The Cyser is an orangish yellow color, reminiscent of white wine, though it is slightly hazy. It was crystal clear before I back sweetened it. I guess I should have done that before packaging day to give it more time to clear again. Oh well, it still looks pretty nice.
I get mostly the wildflower honey in the nose. It smells sweet and floral and… frankly, a lot like wildflower honey. If you aren’t familiar, wildflower honey is a little different from other varietals. It actually comes from a variety of different flowers. Unlike say, orange blossom honey which comes almost exclusively from orange blossoms, wildflower honey normally comes from bees in an area where there are different sources for them to collect pollen and make honey. As a result, it can change more than other types of honey, but in general it has a robust, floral, sort of green character that reminds me simultaneously of Spring and Fall. It give me sort of a fresh start, change of seasons vibe.
That is what this smells like, mostly. There are hints of apple and alcohol. The alcohol is not as prominent as I expected, though. Taking a sip, the apple cider comes through a bit more, but the honey still seems like the star. It is sweet. Sweeter than I planned on, initially, but I think the sweetness was necessary to mask the alcohol. Speaking of which, this is definitely potent stuff. The alcohol is evident, but the one-two punch of honey and apple cider keep it from being too harsh, which was my concern.

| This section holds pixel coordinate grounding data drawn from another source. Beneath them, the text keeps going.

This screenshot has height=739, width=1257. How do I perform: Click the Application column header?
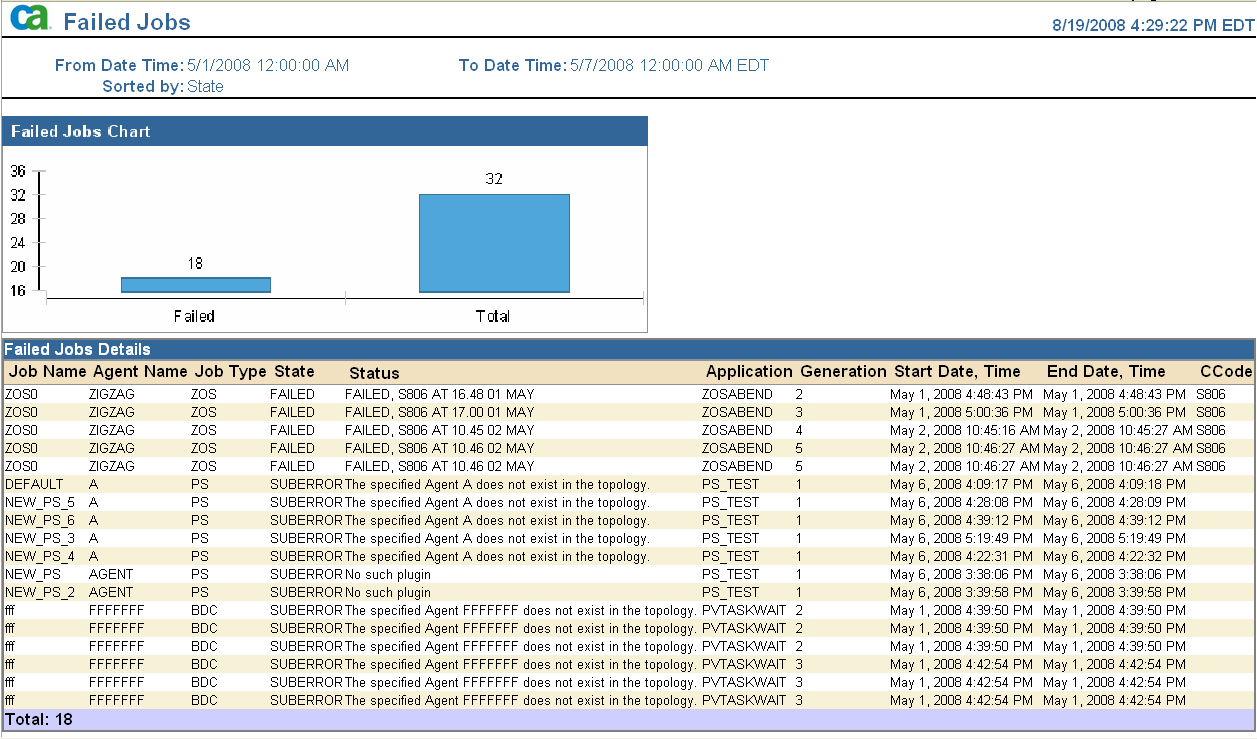[749, 372]

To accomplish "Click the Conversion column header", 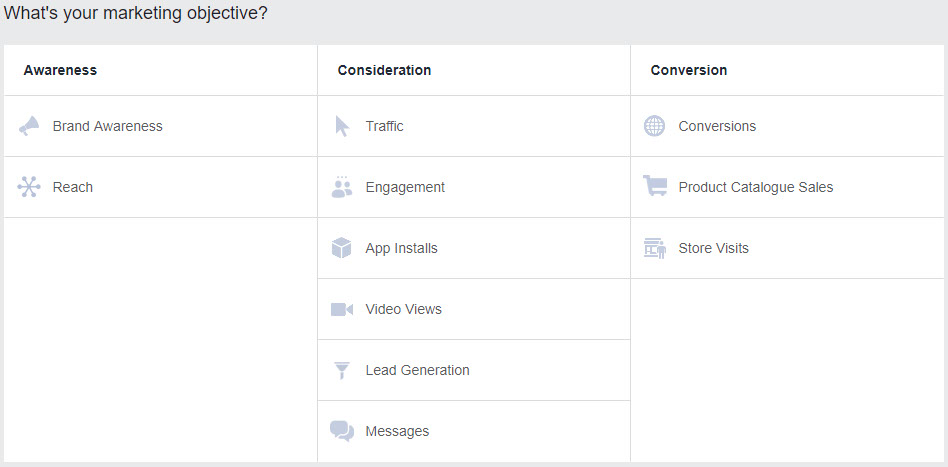I will [x=688, y=70].
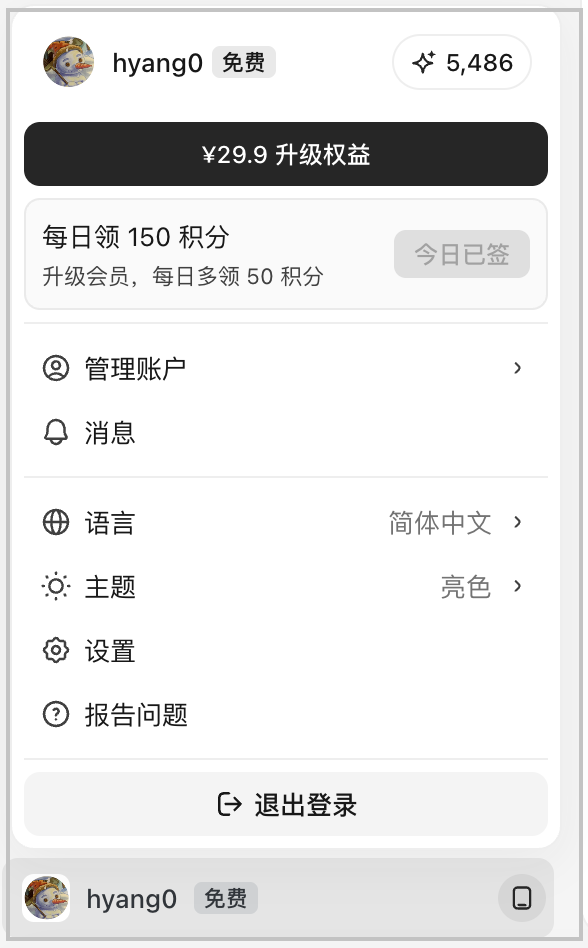Click the sparkle credits icon beside 5,486

[x=424, y=62]
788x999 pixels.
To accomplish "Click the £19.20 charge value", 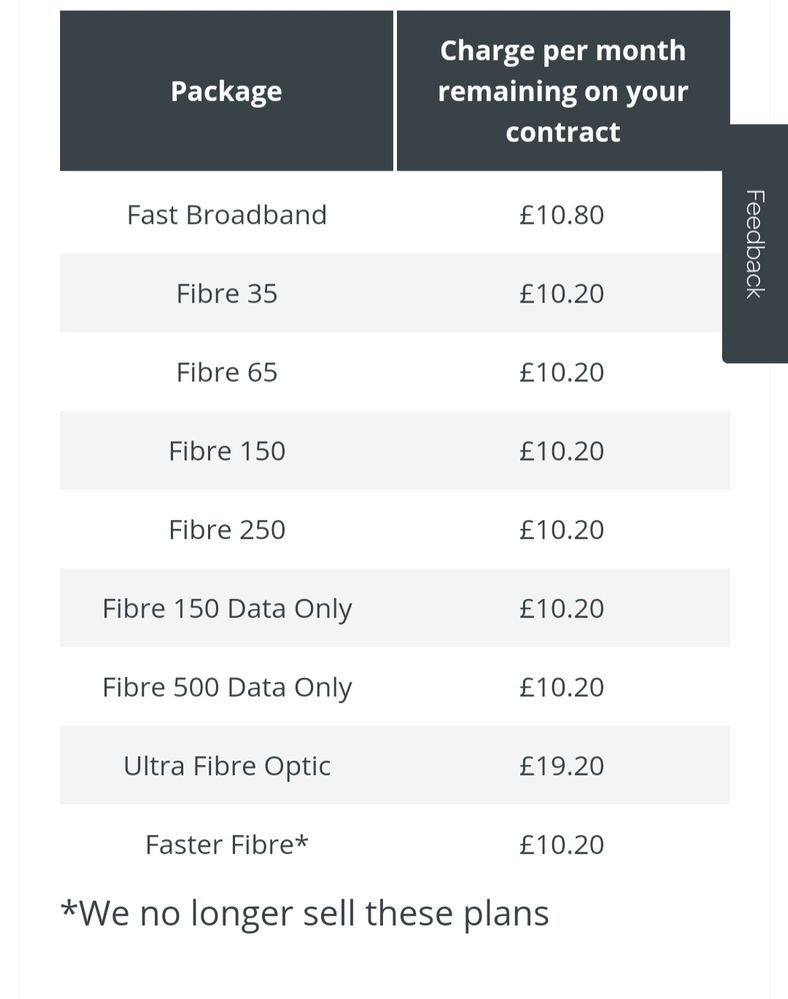I will (561, 766).
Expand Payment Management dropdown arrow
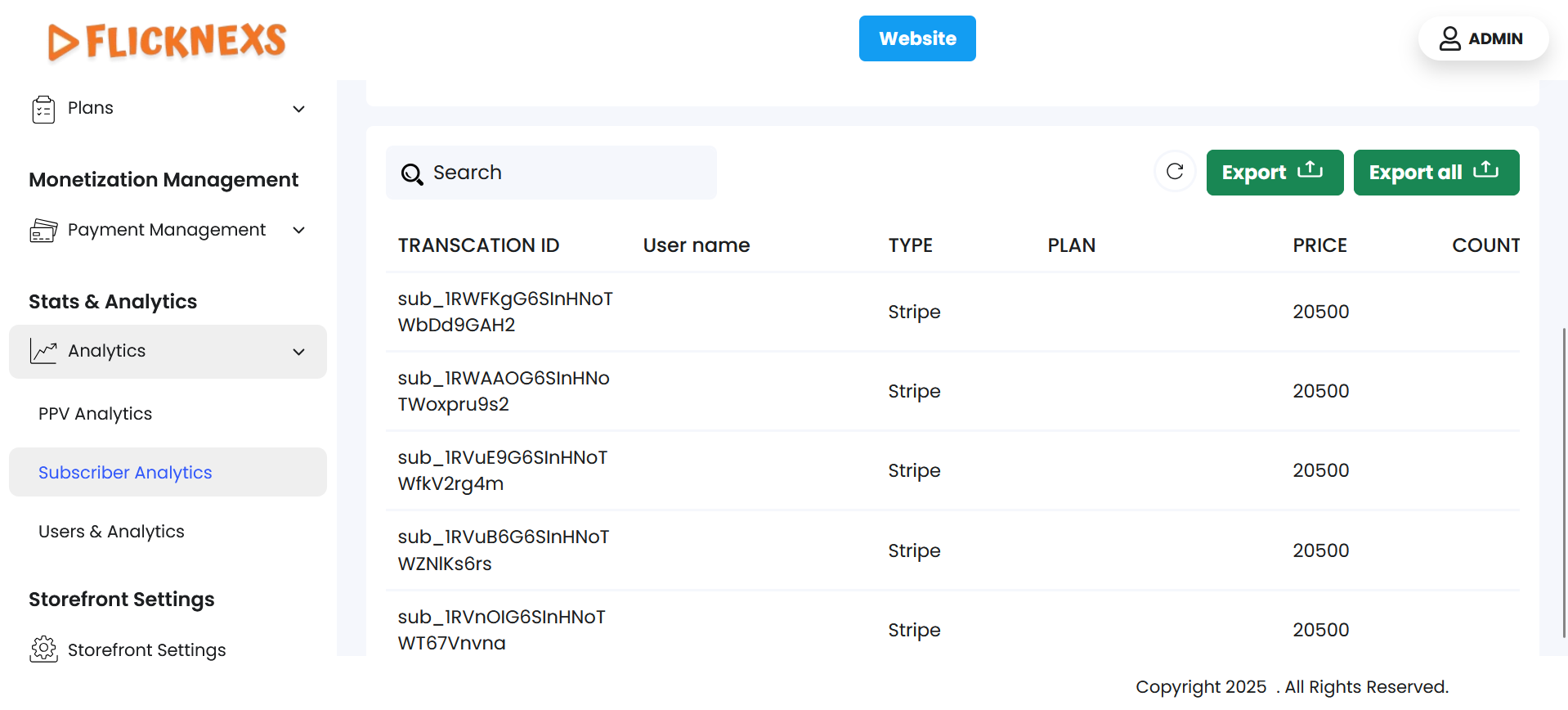Screen dimensions: 1568x710 (299, 231)
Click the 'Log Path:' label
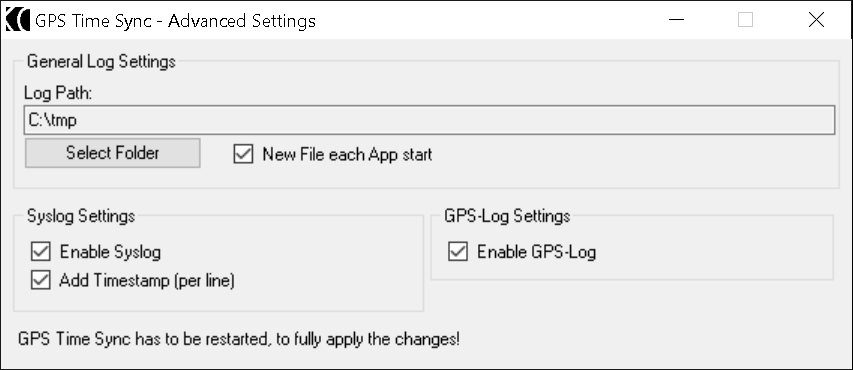 (x=58, y=93)
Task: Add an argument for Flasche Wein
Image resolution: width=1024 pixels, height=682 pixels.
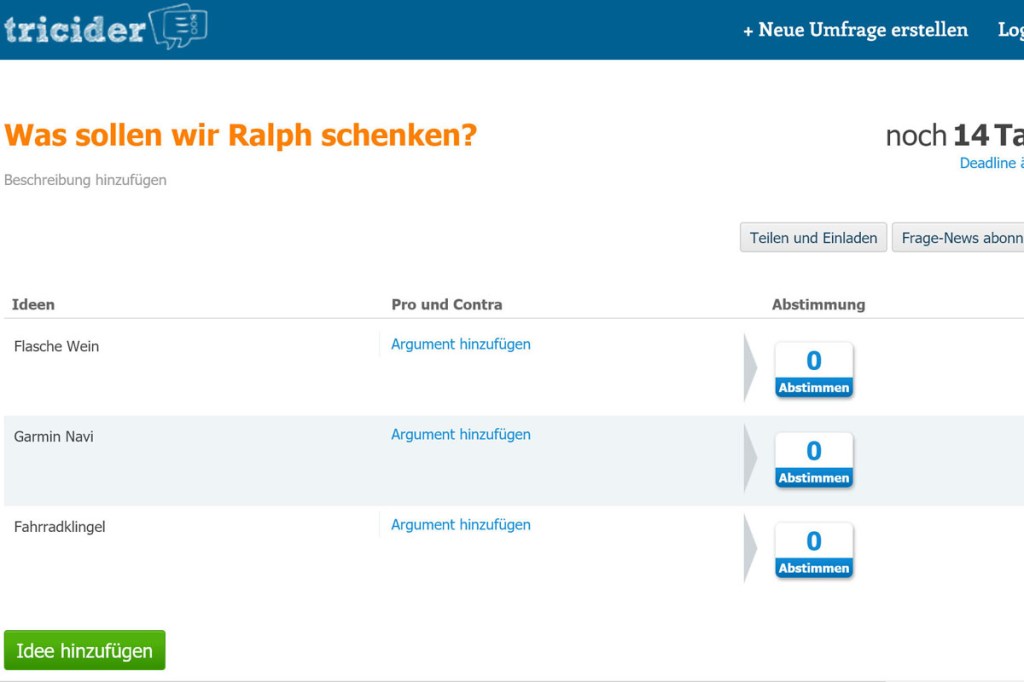Action: click(460, 344)
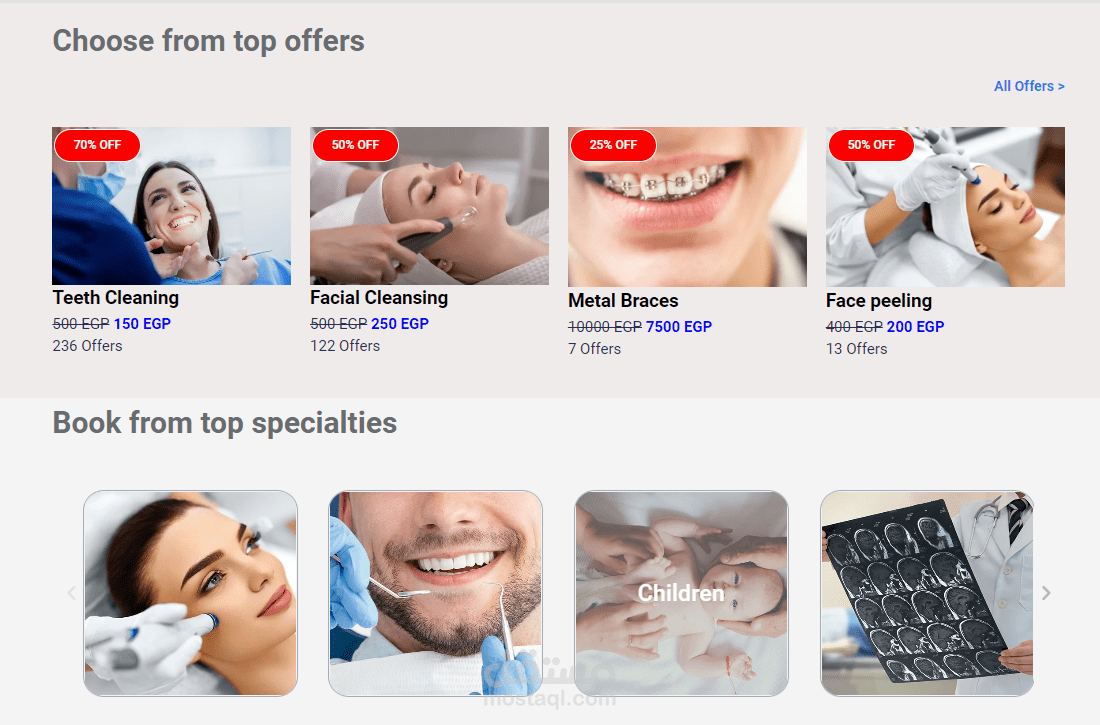Open the All Offers link

click(1029, 86)
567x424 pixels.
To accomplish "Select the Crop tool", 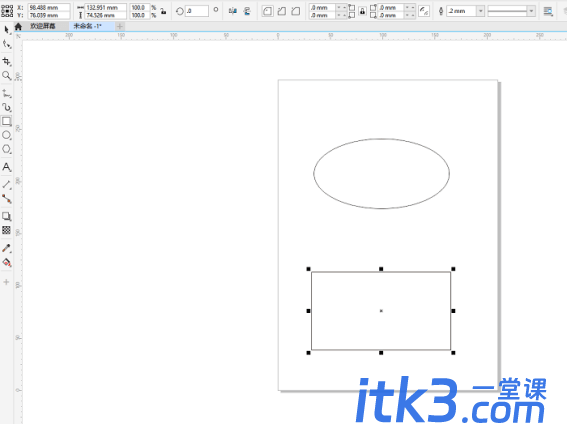I will (7, 61).
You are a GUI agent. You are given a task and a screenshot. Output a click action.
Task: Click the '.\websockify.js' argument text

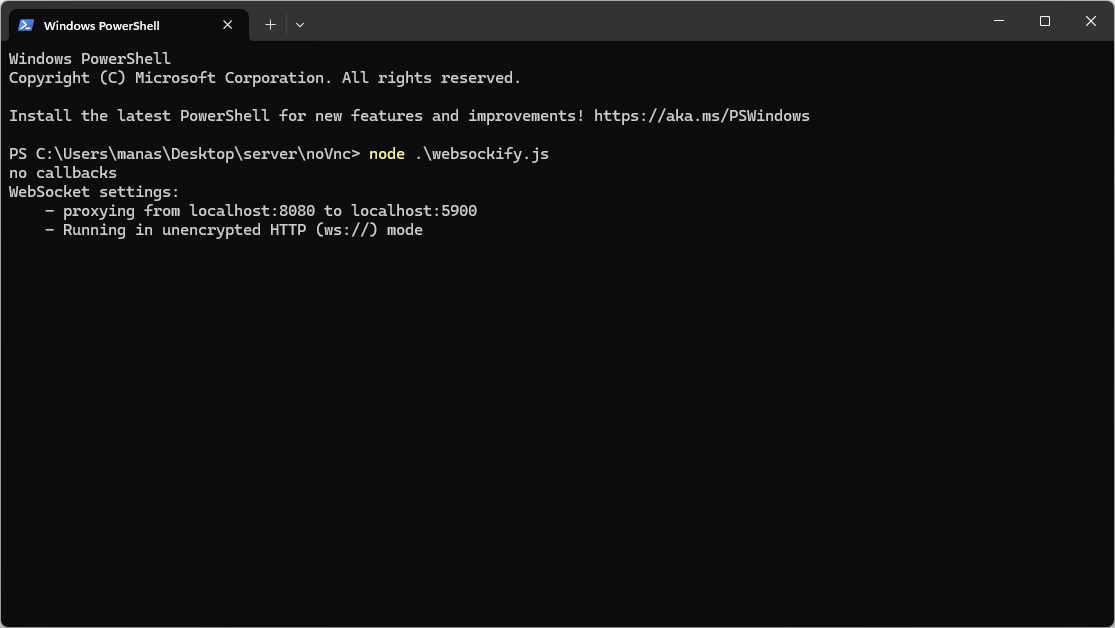[x=481, y=154]
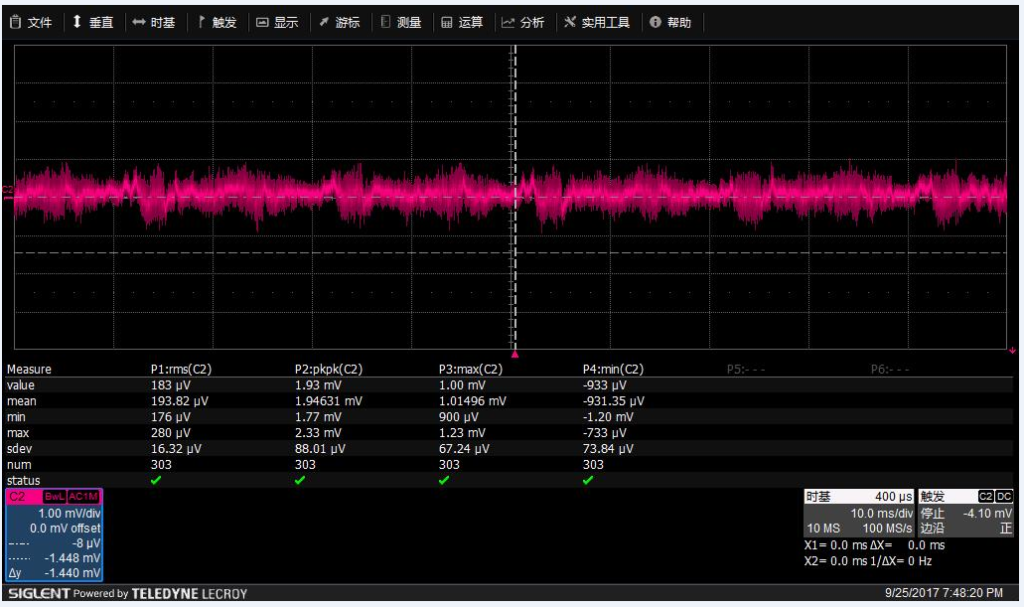This screenshot has width=1024, height=607.
Task: Expand the 测量 (Measure) menu
Action: 401,22
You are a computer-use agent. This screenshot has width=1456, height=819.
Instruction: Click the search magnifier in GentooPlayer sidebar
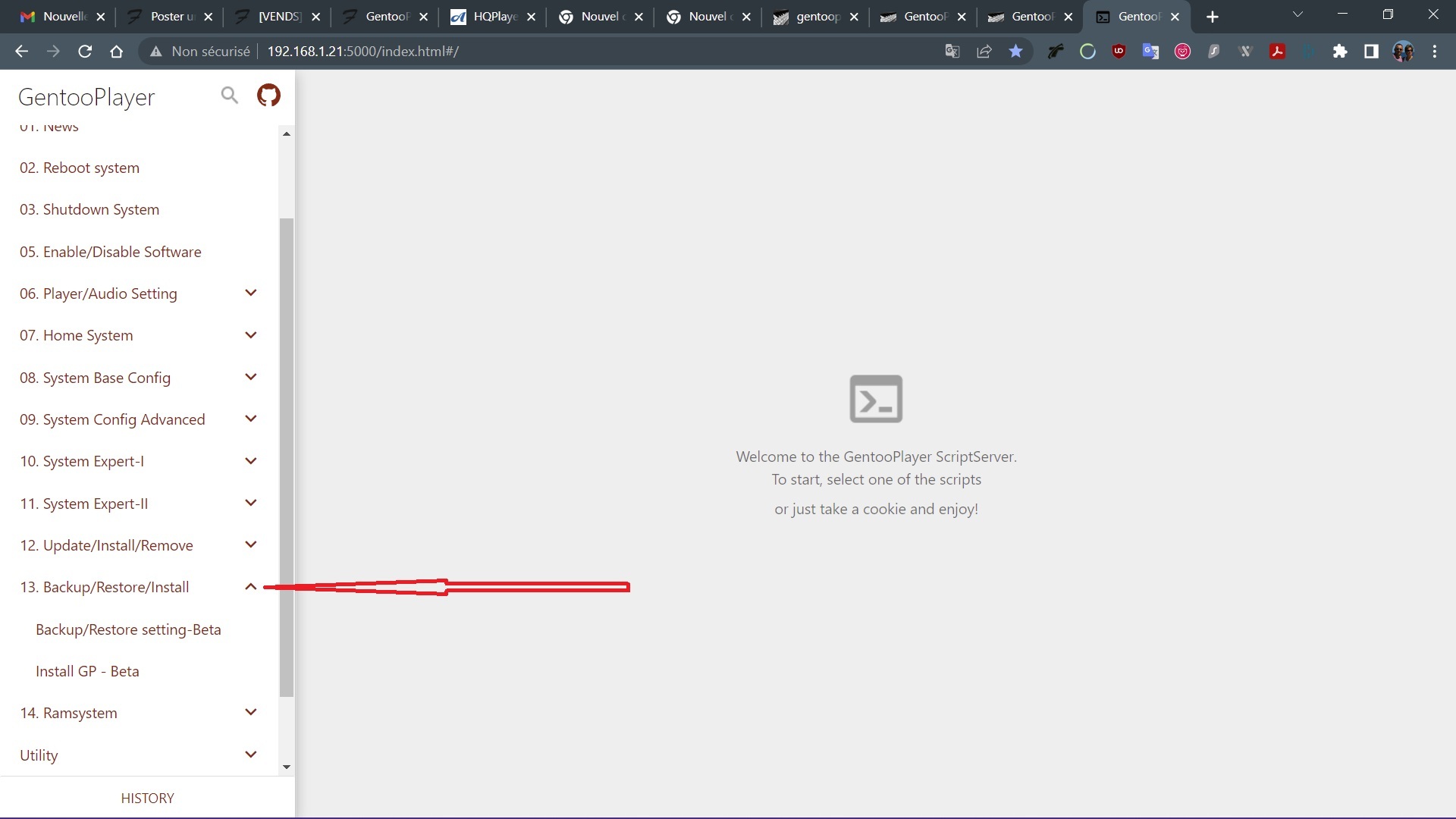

A coworker of mine is a sometimes homebrewer who has shared the story of his legendary cyser that was undrinkable even after more than a year of aging, but suddenly, after close to three years, became the most delicious thing that has ever touched his lips. I hope to age some of this stuff for a good long time, but I was also hoping to enjoy some this fall, less than a year after starting fermentation. I think it will get better with age, but it is already quite drinkable.
The one thing I don’t get from this is the tart, sour flavor I looking for from the short spontaneous fermentation. Amy and I greatly enjoyed one half gallon of the cider a couple days after it started bulging its plastic bottle then tried another after about a week and found it to be too sour to enjoy. I was nervous that the fermentation this cyser underwent would go too far, but I think all of the further fermentation and tons and tons of honey have completely covered any trace of the spritz-y tartness it may have gained.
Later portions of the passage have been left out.